After the preposterous CAUT report on the University of Manitoba’s Economics Department was released, President David Barnard offered a wonderfully robust and thought-provoking refutation of CAUT’s accusations.
One of the most interesting observations Barnard makes relates to a specific incident from the report, namely the request by a departmental council to review an existing Health Economics course after having approved a new Economic Determinants of Health Course taught by the same professor. CAUT viewed this as a violation of the professor’s academic freedom (basically – she/he can teach whatever she/he likes).
In an age when we are all intensely aware of intellectual property rights issues, we have, over time, come to focus on the professor’s role as a creator of content. And this is absolutely right. The way in which Economics Macro 300 or Organizational Behaviour 250 gets taught is a reflection of a professor’s lifetime of scholarship, and many hundreds of hours of hard work in creating a pedagogy and syllabus that conveys the necessary information to students.

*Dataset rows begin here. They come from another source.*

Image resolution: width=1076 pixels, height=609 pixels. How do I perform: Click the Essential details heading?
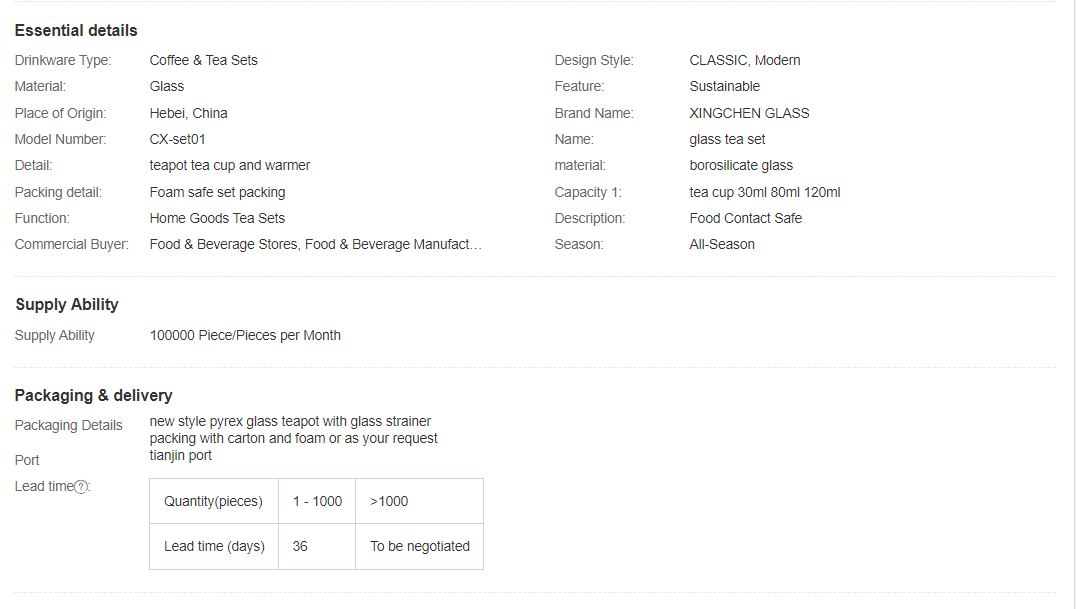(x=76, y=30)
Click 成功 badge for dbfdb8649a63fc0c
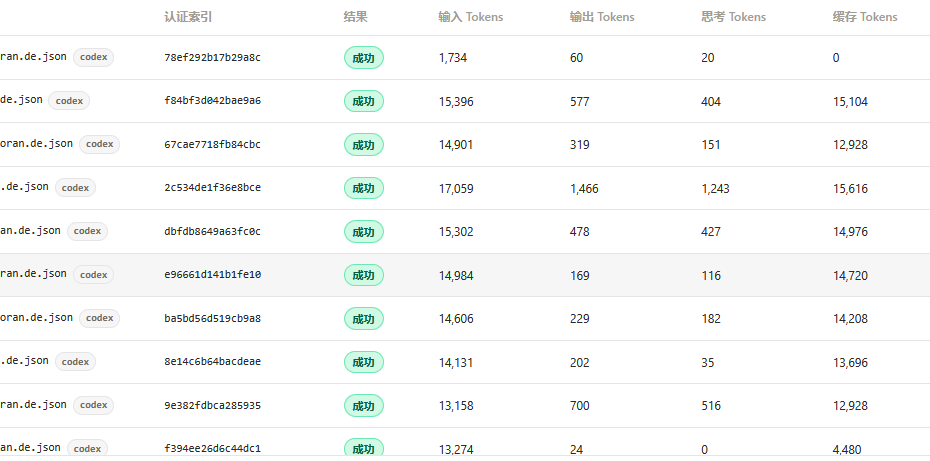930x461 pixels. (x=364, y=232)
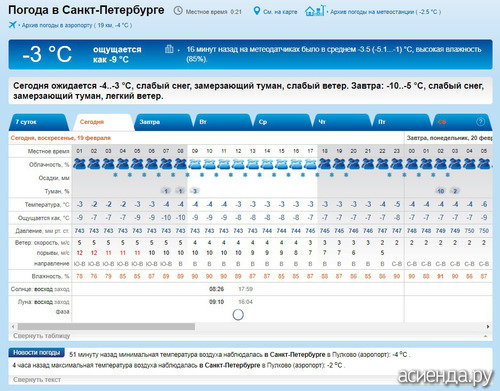Collapse the table via Свернуть таблицу
Screen dimensions: 500x391
(42, 336)
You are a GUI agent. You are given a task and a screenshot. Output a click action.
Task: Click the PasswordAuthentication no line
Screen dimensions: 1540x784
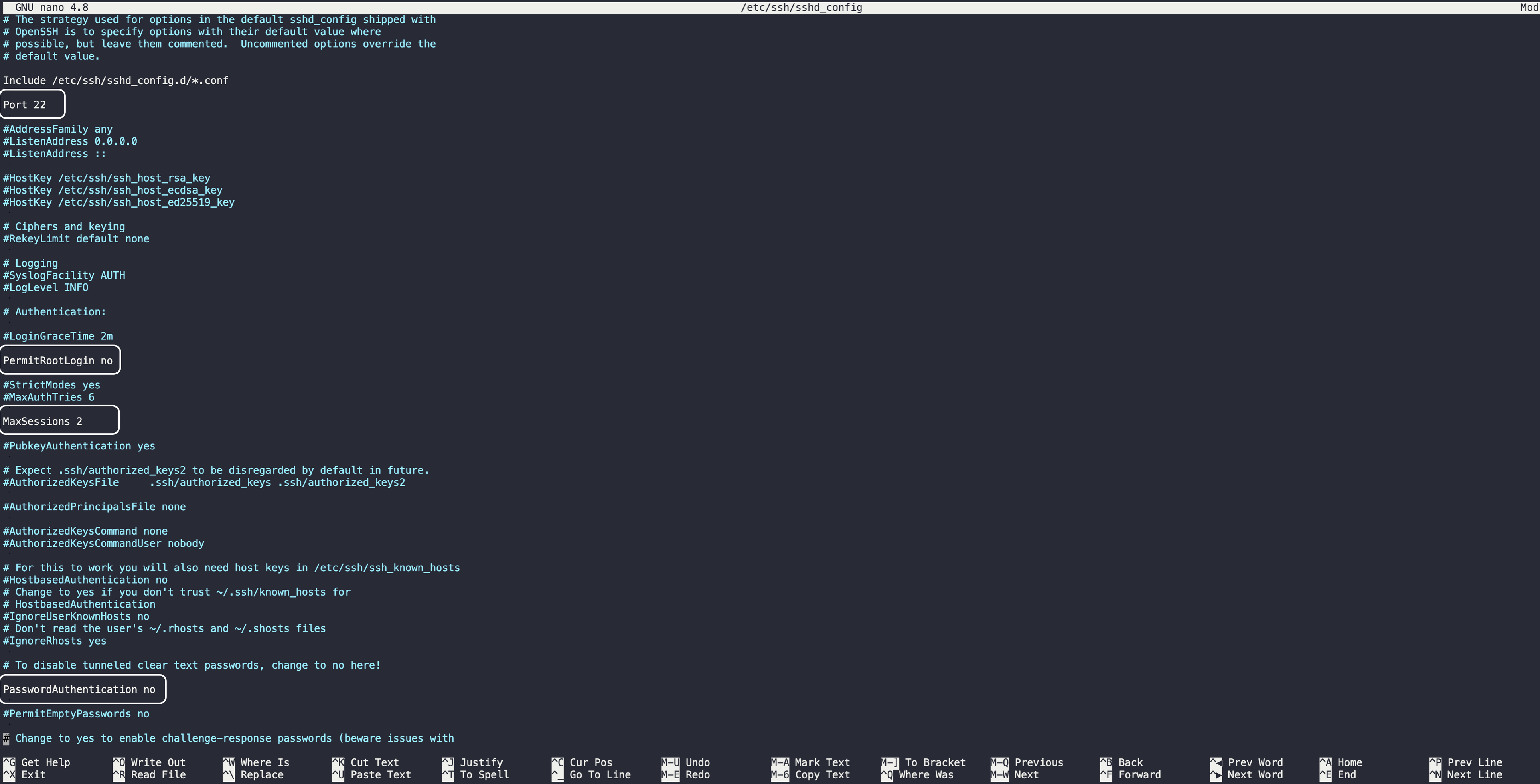79,689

The idea that this “belongs” to anyone other than the professor is ridiculous – which is why there have been such fierce battles over the terms of universities’ involvement with private for-profit companies, like Coursera, with respect to online education.
Barnard responds to this line of thinking by reminding us of a very important truth: Macro 300 and OB 250 exist independently of the professors who currently teach them. When they are approved by Senate, they become the property of the university as a whole (with the department in which the course is situated taking special responsibility). After the incumbent of a particular course retires or leaves, someone else will be asked to takeover. The course, in this sense, is eternal and communal. It does not “belong” to the professor.

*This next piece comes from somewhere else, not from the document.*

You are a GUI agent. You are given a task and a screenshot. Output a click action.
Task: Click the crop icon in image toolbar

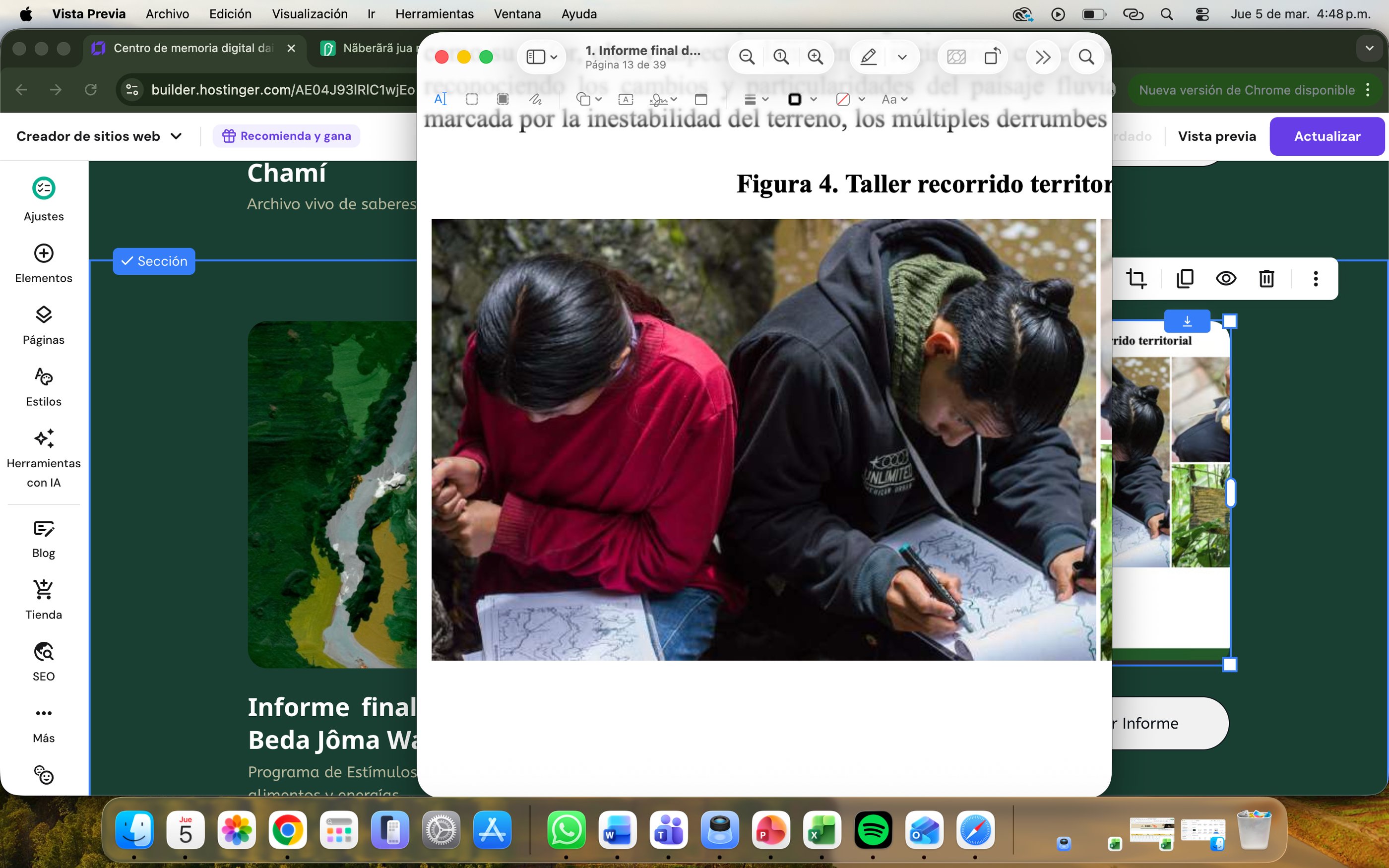click(x=1136, y=279)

There’s an obvious tension here between the way a course gets taught (owned by the prof) and the course objectives and outcomes (owned by the university). Usually – at least in Canada and the United States – we solve the problem by always leaning in favour of the professor. Which is certainly the easier option. However, this attitude, which gives total sovereignty to professors at the level of the individual course, inevitably leads to programs become disjointed – especially in Arts and Sciences. Students end up missing key pieces of knowledge, or have to learn it and re-learn it two or three times.
Universities own courses in the sense that a course is a building block towards a degree, (which the university very definitely owns – its entire existence is predicated on being a monopoly provider of degrees). As a result, course objectives, how a course fits into the overall program goals, course assessment guidelines, and course delivery mechanisms (online, blended, or in-person) are all legitimately in the hands of the university and its academic decision-making bodies. The actual syllabus – that is, what material gets taught in pursuit of the objectives – and the pedagogical methods used is what belongs to the professor.
The problem here is that, in Arts and Science at least (less so elsewhere), our smorgasbord thinking about curriculum makes us prone to assuming that courses stand alone, and do not contribute to a larger programmatic structure. Hence the widespread fallacy that professors “own” courses, when the reality is that courses are a shared enterprise.